** Start of Document extract **

I’m not sure how we ended up-- I’m not sure where we ended up. At the Huizhou bus depot, we chose a minibus at random, asked when it was leaving, bought packs of Zhongnanhai and climbed in and shoved our backpacks under the seat. I fell asleep as we left Huizhou, face against the back of the seat, curled into myself. I woke up as we pulled down front street in a summertime resort town of sorts-- hotels under construction, a sign for a nature preserve and a hot springs, and the shops along the main road set up for tourist trade, wooden baubles and Hakka specialties. I wasn’t sure where we were. I might have noted the name of the village or the name of one of the hotels but I’ve forgotten them now. When we got off the bus, a kid riding a bike with no chain rolled down the hill towards us and asked where we were going to stay, where we were from. He was wearing a school uniform, a plastic windbreaker and dark blue trackpants, hair cut in rows of asymmetrical spikes, sucking a mouthful of hardcandy. He said his family ran a hotel. We followed him as he kickpaddled his way back up the hill on his bike. We stopped at a restaurant with three walls and bought a Pepsi for him. The front street led to a hotel guarded with a black and yellow striped barrier. The shops along the street were mostly unattended. I took a picture of a mesh bag of wasps. The kid led us past the turnoff to the hotel and further up a steeper hill to a three storey home built in the style of an Alpine chalet, white mud and brown beams and a sloping roof tiled with red clay.
He led us inside. In the hallway, there was a pegboard with keys on hooks and a box of plastic flip-flops. A man shuffled in from another room and motioned for us to take our shoes off and put on a pair of slippers. He handed us one of the keys off the pegboard. He didn’t speak to us. He brought us down the hallway and upstairs to a room with two beds and two bedside tables. Off the bedroom was a bathroom with a squat toilet and a hot water heater and a drain. When we were inside the room, he told us that we could eat dinner downstairs at seven o’clock.

** End of Document extract **
** Start of Data block **

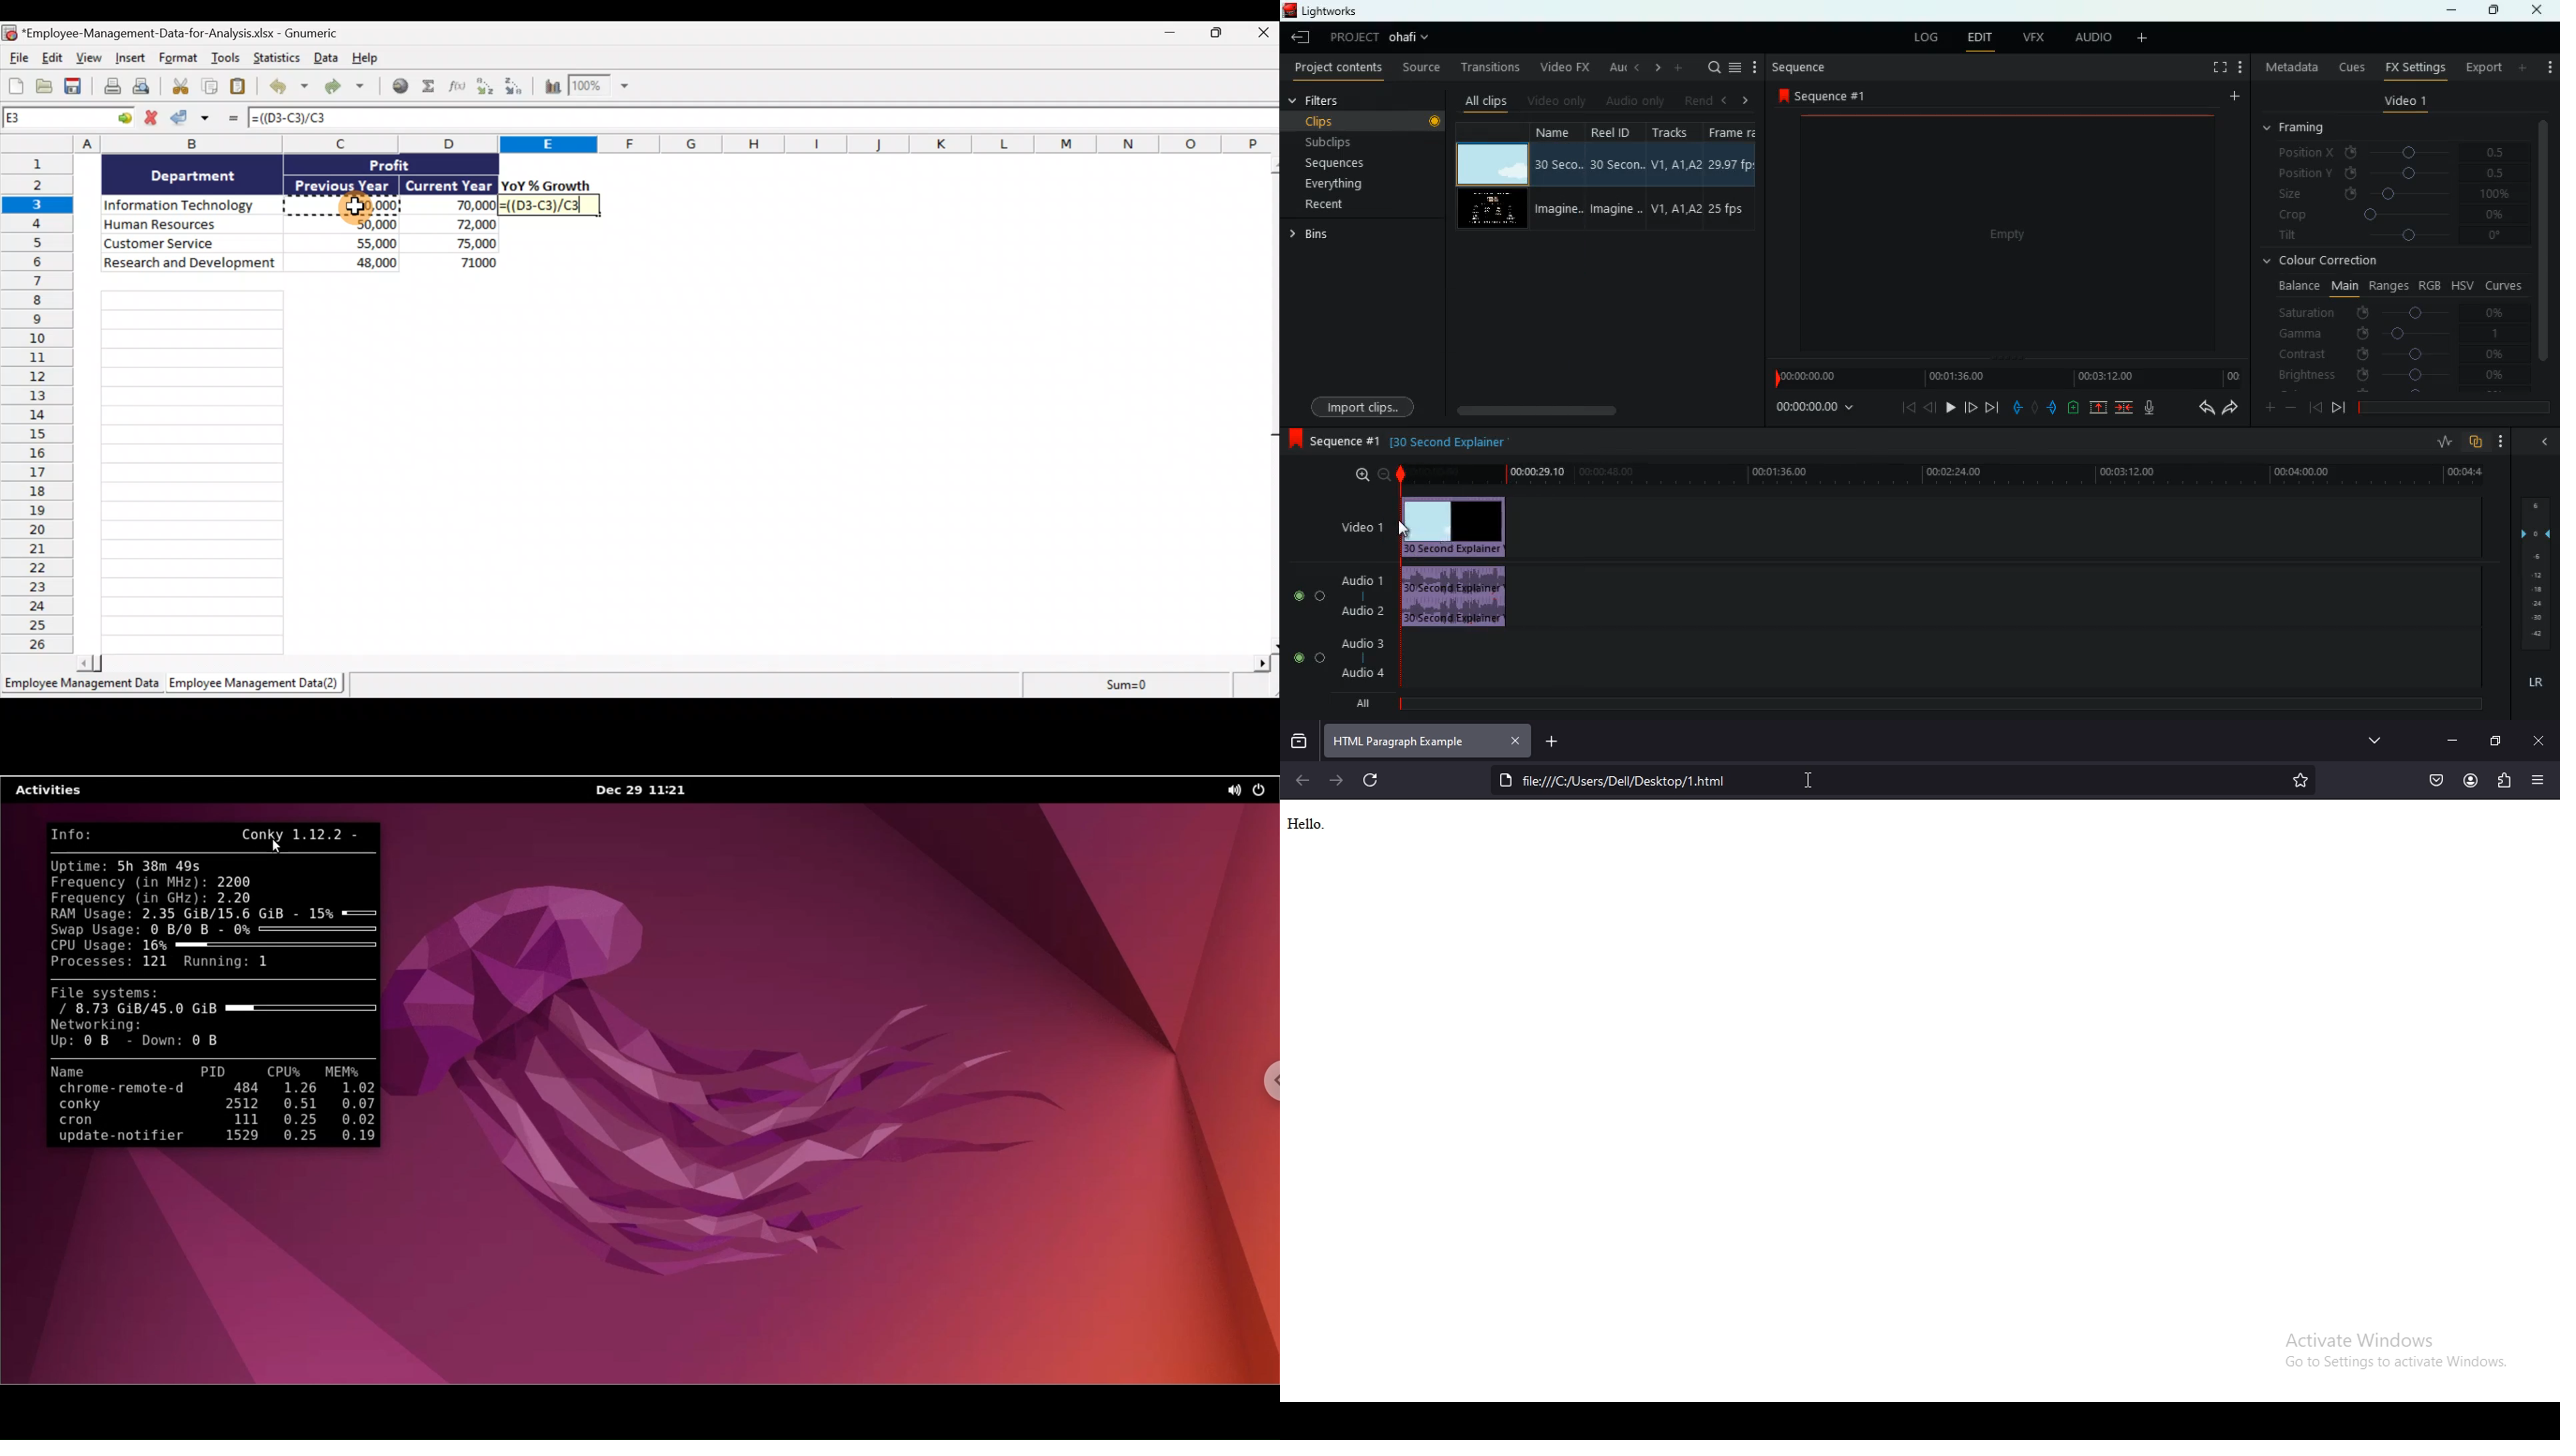  What do you see at coordinates (1632, 100) in the screenshot?
I see `audio` at bounding box center [1632, 100].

** End of Data block **

#### Set task
Translate this sentence from the travel account into Spanish: "He handed us one of the keys off the pegboard."

#### Output for this exercise
Nos dio una de las llaves del tablero de ganchos.